Why do economists like Becker and others who say they favor free markets blindly support antitrust laws in all of their wretched excesses? I believe it is because they are working with a bad set of tools. Modern mainstream economics models firms and markets with mechanisms built upon the assumption that, over time, industries move from states of "near-perfect competition" to monopoly. As they become bigger and more productive, individual firms begin to grab a larger share of the market.
For example, the U.S. automobile industry began with a large number of very small firms that put out small numbers of cars, with consumers paying upwards of $20,000 apiece (in dollars of that time) for them.

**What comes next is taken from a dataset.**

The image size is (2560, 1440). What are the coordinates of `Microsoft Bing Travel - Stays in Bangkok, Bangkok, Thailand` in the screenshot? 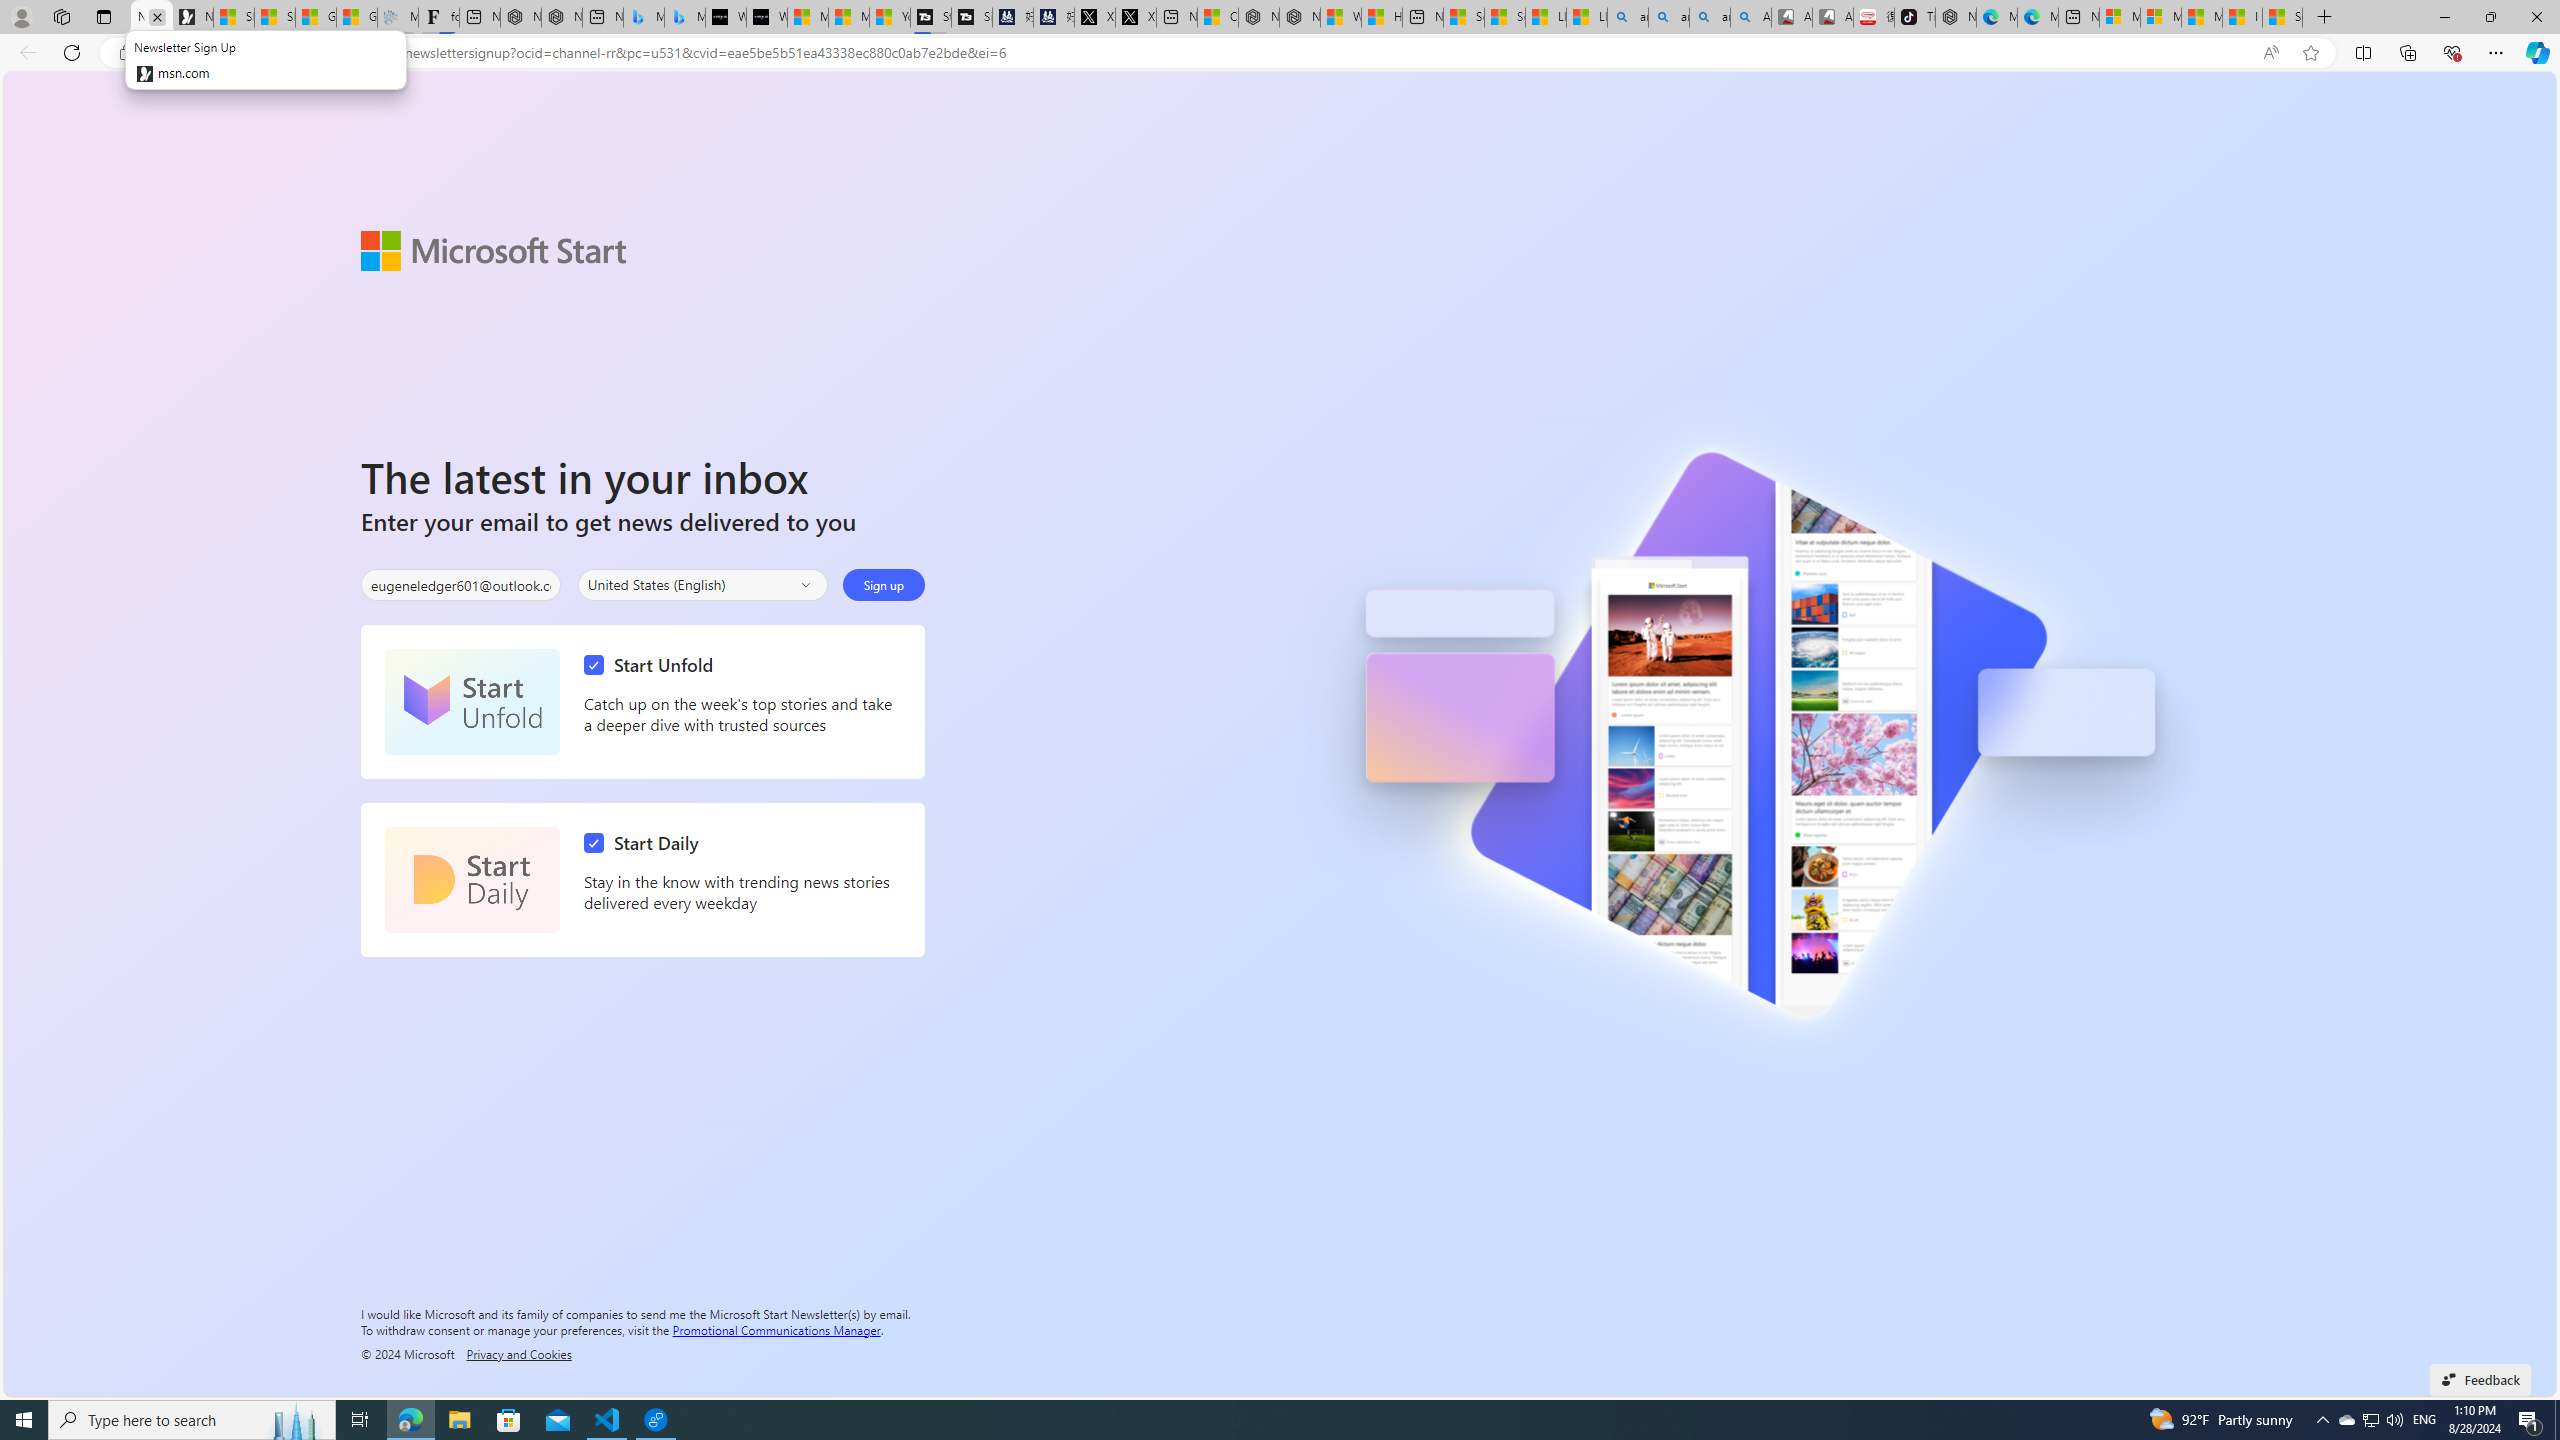 It's located at (644, 17).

With the introduction of large-scale automobile manufacturing by Henry Ford in 1908, the number of cars produced daily increased immensely, and the price of a Ford Model T soon fell to about $300, making automobile travel readily available for thousands of Americans previously shut out of the market under the conditions of "perfect competition."
The typical "theory of the firm" tools used by mainstream economists simply do not explain this phenomenon. Such "tools" predict less efficiency, higher consumer prices, and fewer options for consumers when, in reality, the trend is toward more efficiency, lower prices, and better products.
Milton Friedman, in his 1953 paper "The Methodology of Positive Economics," said the purpose of economic theory is to "predict" events. What decides the accuracy of economic theory is not whether its assumptions are true and people have correctly organized those assumptions into a legitimate logical construct, but whether the "theory" predicts, no matter what the assumptions may be.
Unfortunately, even many of the highly touted "theories" used by mainstream economists simply don’t predict the real world very well. The "theory of the firm"—with its prediction that an industry inevitably moves from a "competitive" to a "monopolistic" state of affairs unless government intervenes—is one of the most egregious examples. To put it even more bluntly, such "theories" do not even pass the Friedman test, as specious as that test may be.
It seems to me that an economist as intelligent and as well-read as Becker would recognize the realities of antitrust law. Unfortunately, he is a prisoner of some bad theory that never should have been "theory" in the first place. In the end, Austrian economics, while not passing the Chicago "market test," passes the Chicago "prediction test," even while the Chicago theories do not. Go figure.